The microenvironment and tumor response to therapy.
Because of its role in promoting tumorigenesis, strategies for anticancer therapy should target both cancer cells and the supporting microenvironment. Through transplantation of genetically modified hematopoietic stem cells (HSCs) expressing the green fluorescent protein (GFP), we can track tissue-specific engraftment and manipulate the genetic character of bone marrow derived cells (BMDCs) in the microenvironment to examine their effect on tumor response to chemotherapy. Our initial results suggest that transplantation of chemoresistant HSCs into ApcMin/+ mice that are genetically predisposed to the development of intestinal adenomas, has profound effects on tumor response to a combined therapy using inhibitors of the enzyme thymidylate synthase (TS), an important target of anti-neoplastic agents. Our studies are aimed at identifying the specific cells that mediate this response and methods to specifically target chemosensitizing genes to the tumor microenvironment to enhance therapuetic efficacy while minimizing drug induced toxicities.
Mechanisms of Metastasis.
Metastasis is the spread of cancer cells from the primary site to distant organs and accounts for the majority of cancer related deaths. Successful metastasis occurs through several complex steps that depend on multiple interactions between cells in the primary tumor and the target organ microenvironment. Most of these are clinically undetectable contributing to the lack of understanding of the mechanisms of the early steps of the disease, a stage where therapeutic intervention could potentially block its progression. Our goal is to understand the molecular and genetic mechanisms of colon cancer metastasis to the liver. We utilize genomic techniques and orthotopic mouse models for colorectal carcinogenesis and metastasis combined with transplantation of fluorescently labeled adenocarcinoma cells and HSCs to dissect the “cross-talk” between tumor cells and target organs at the onset of metastases. Our long term goal is to identify biological markers for early diagnosis and targets for therapeutic intervention or adjuvant therapies.

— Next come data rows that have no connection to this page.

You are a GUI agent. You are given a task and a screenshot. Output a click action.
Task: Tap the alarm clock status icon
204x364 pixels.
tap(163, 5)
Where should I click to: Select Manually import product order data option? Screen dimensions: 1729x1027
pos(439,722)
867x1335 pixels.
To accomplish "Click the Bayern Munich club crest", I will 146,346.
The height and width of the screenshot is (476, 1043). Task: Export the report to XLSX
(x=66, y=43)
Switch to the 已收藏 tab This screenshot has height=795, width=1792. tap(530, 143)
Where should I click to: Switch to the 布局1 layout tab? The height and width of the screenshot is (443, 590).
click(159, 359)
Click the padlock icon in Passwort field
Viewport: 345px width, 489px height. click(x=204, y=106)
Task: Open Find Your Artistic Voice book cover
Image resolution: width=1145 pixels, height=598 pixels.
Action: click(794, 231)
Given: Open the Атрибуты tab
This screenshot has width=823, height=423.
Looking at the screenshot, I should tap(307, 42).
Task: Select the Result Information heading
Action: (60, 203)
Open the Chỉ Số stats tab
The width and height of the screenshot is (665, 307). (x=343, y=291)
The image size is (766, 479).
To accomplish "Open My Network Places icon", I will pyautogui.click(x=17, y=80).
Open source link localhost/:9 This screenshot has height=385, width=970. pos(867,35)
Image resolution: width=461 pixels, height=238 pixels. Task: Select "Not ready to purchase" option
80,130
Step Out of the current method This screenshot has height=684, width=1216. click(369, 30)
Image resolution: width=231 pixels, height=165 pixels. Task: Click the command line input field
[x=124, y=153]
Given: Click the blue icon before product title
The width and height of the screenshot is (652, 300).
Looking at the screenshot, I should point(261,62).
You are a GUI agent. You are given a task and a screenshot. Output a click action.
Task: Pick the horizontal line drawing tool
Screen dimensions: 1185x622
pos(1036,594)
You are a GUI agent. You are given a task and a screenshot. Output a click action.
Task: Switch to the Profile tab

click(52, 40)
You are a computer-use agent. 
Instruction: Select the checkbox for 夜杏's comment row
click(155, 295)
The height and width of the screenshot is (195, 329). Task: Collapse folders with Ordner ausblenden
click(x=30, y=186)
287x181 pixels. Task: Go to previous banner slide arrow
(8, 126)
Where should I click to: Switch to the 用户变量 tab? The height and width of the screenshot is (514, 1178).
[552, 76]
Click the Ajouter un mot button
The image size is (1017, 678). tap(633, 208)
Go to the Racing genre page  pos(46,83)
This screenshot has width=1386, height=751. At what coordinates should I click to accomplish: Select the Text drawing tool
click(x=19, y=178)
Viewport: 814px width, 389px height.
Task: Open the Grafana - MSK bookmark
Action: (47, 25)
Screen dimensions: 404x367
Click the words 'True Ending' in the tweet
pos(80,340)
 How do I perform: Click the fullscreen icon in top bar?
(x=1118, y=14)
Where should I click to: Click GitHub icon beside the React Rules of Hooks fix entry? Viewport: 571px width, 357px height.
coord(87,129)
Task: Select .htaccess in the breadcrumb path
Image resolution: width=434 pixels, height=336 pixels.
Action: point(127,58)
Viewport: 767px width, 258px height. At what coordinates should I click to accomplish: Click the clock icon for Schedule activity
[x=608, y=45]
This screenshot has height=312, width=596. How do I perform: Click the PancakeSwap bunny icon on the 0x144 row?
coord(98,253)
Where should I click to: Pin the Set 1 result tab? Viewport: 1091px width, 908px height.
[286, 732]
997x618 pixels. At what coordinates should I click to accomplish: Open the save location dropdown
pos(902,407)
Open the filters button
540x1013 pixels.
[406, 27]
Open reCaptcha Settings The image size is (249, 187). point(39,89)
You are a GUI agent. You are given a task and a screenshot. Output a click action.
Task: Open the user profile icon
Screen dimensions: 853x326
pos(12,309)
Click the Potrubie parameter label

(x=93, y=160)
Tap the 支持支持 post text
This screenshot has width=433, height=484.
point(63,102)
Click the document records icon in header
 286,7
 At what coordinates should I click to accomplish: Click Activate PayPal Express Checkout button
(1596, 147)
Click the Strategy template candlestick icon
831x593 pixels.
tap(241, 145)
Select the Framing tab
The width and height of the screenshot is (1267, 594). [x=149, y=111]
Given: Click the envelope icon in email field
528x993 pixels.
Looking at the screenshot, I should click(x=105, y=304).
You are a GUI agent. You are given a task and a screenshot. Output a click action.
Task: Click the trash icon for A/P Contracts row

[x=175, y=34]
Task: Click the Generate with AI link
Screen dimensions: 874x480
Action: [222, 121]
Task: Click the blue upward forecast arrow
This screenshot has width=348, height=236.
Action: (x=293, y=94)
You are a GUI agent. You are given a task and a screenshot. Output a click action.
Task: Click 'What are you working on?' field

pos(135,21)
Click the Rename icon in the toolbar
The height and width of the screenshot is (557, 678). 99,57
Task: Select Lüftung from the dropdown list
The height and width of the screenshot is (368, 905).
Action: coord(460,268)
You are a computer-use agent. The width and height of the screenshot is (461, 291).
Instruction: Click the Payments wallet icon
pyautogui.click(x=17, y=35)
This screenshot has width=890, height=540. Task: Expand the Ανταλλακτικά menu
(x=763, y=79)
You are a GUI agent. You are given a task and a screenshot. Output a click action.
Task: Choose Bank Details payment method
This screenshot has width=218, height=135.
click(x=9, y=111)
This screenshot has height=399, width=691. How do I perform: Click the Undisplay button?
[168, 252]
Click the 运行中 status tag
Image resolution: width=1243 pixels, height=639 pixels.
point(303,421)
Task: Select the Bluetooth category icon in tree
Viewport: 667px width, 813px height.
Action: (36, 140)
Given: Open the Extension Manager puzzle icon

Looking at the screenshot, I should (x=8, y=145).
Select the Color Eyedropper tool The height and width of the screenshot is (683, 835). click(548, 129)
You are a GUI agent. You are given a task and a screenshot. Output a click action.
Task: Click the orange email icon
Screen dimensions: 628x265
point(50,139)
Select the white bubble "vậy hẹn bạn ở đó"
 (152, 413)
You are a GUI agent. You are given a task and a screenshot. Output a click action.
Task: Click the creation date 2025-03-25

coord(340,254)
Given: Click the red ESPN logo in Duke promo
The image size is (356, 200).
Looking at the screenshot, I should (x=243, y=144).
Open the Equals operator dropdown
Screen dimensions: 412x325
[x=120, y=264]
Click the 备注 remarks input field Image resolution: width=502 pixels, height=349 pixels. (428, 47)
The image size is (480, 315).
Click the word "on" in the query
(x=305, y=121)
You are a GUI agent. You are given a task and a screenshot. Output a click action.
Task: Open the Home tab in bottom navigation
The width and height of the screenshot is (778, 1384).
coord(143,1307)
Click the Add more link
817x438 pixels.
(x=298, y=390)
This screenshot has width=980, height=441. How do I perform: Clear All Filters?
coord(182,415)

Thymidylate synthase and Chemotherapy.
In collaboration with Frank Berger’s lab, we have studied the structural and molecular determinants of the intracellular stability of thymidylate synthase (TS). TS catalyzes the reductive methylation of dUMP to dTMP which is the sole de novo source of thymidine for DNA synthesis in actively proliferating cells, making TS an important target for a variety of anticancer agents. Drug-induced elevation of intracellular TS levels has been implicated in acquired cellular resistance to chemotherapy. We have previously established that TS is degraded by the proteasome independent of ubiquitinylation and that its unstructured N-terminus plays an important role in modulating its stability. By two hybrid analyses, we recently identified a novel post-translational modification of TS. Current studies are aimed at understanding the role of these modifications on TS stability and function and on cellular response to various chemotherapeutic agents.